===== Provided data

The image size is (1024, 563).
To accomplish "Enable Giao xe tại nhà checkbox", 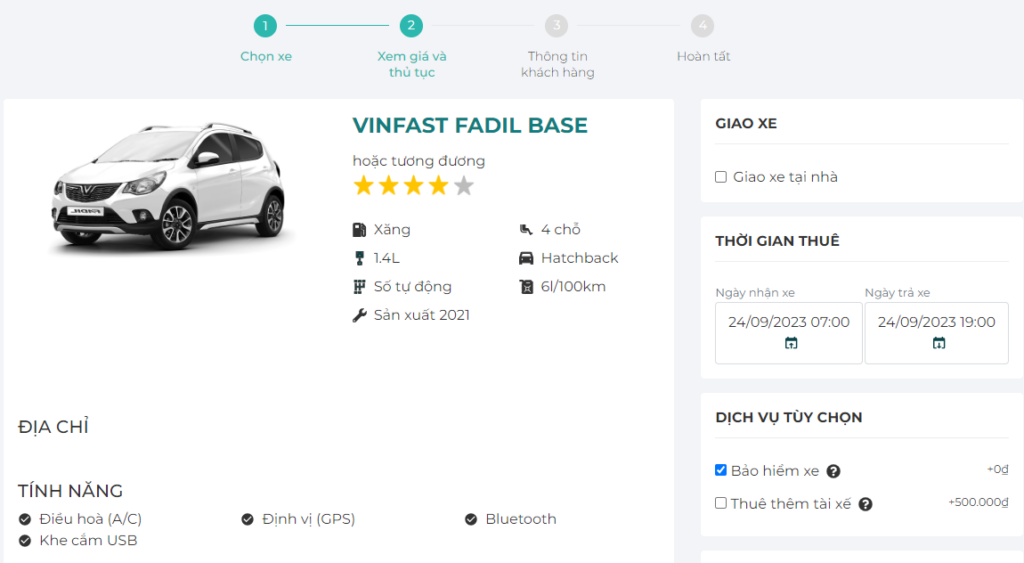I will 721,177.
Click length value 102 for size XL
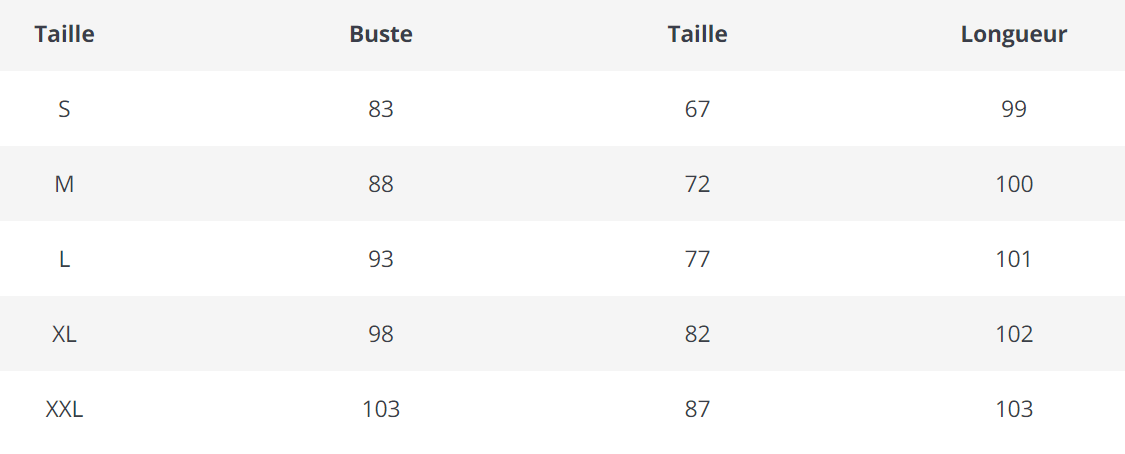The width and height of the screenshot is (1125, 454). 1013,334
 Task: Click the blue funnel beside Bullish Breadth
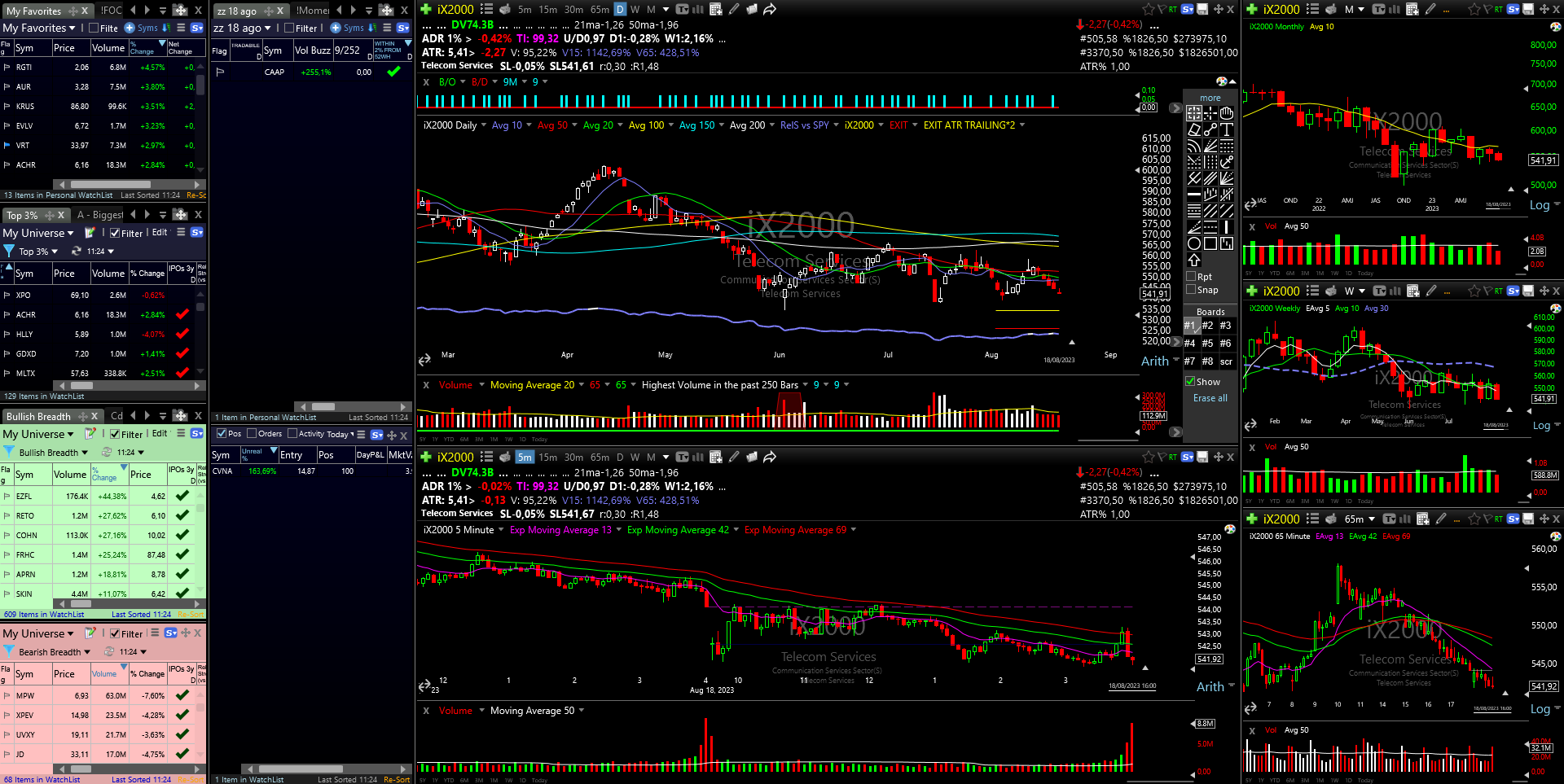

==========

◆ **Work to be completed**:
Could you transcribe exactly the lines from the line containing "Click length value 102 for size XL" through the final line of the records, both included, and nothing beyond them? The pictures should be left out.

◆ **Result of the exercise**:
Click length value 102 for size XL
The width and height of the screenshot is (1125, 454). 1013,334
 Task: Click the blue funnel beside Bullish Breadth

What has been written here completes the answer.